The CCDF is, as noted above, partly funded with TANF dollars. Before recent cutbacks, the program was able to support low-income working parents or students below 85 percent of the state's median income. But the eligibility level has been lowered to 50 percent of median income. Child care for TANF clients is automatic for those who are working, and there is one-year transitional benefit. There are extensive waiting lists for child care subsidies, about 12 thousand in the fall of 2003.
The state relies very heavily on federal dollars for child care, either from the CCDF or the TANF grant. Although CCDF allows states to put up state matches and draw down additional dollars, Mississippi has never been able to draw down the entire match. To increase the state's match, the agency (Office of Children and Youth) has used expenditures for Mississippi's lunch programs, reading programs, and others as MOE expenditures for TANF and CCDF. Child care does have some effective advocates, but legislators have mixed attitudes, and few pay any attention to developmental or quality issues.
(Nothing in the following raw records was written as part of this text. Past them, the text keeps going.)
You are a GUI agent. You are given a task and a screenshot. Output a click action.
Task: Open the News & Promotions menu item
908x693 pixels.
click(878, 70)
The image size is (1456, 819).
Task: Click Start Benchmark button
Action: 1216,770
Of the several divisions in the Department of Human Services, only a few rely significantly on state funding. Youth Services gets 68 percent of its funds from state general revenues; Economic Assistance gets 26 percent from general revenues; Family and Children's Services get 13 percent; while all the other divisions get less than 10 percent of their funds from the state. Thus, this low fiscal capacity state is very vulnerable to changes in federal spending.
Spending pressures from Medicaid will continue and probably grow with the increasing number of elderly people in the state. Since education spending is also strongly supported, pressures will fall on nonhealth services and administrative expenses in the human service system if revenues fail to expand as fast as overall spending. The state's child welfare system is strained already, yet there are few prospects for additional support. Mississippi's funding of nonhealth services will continue to rely heavily on federal funding.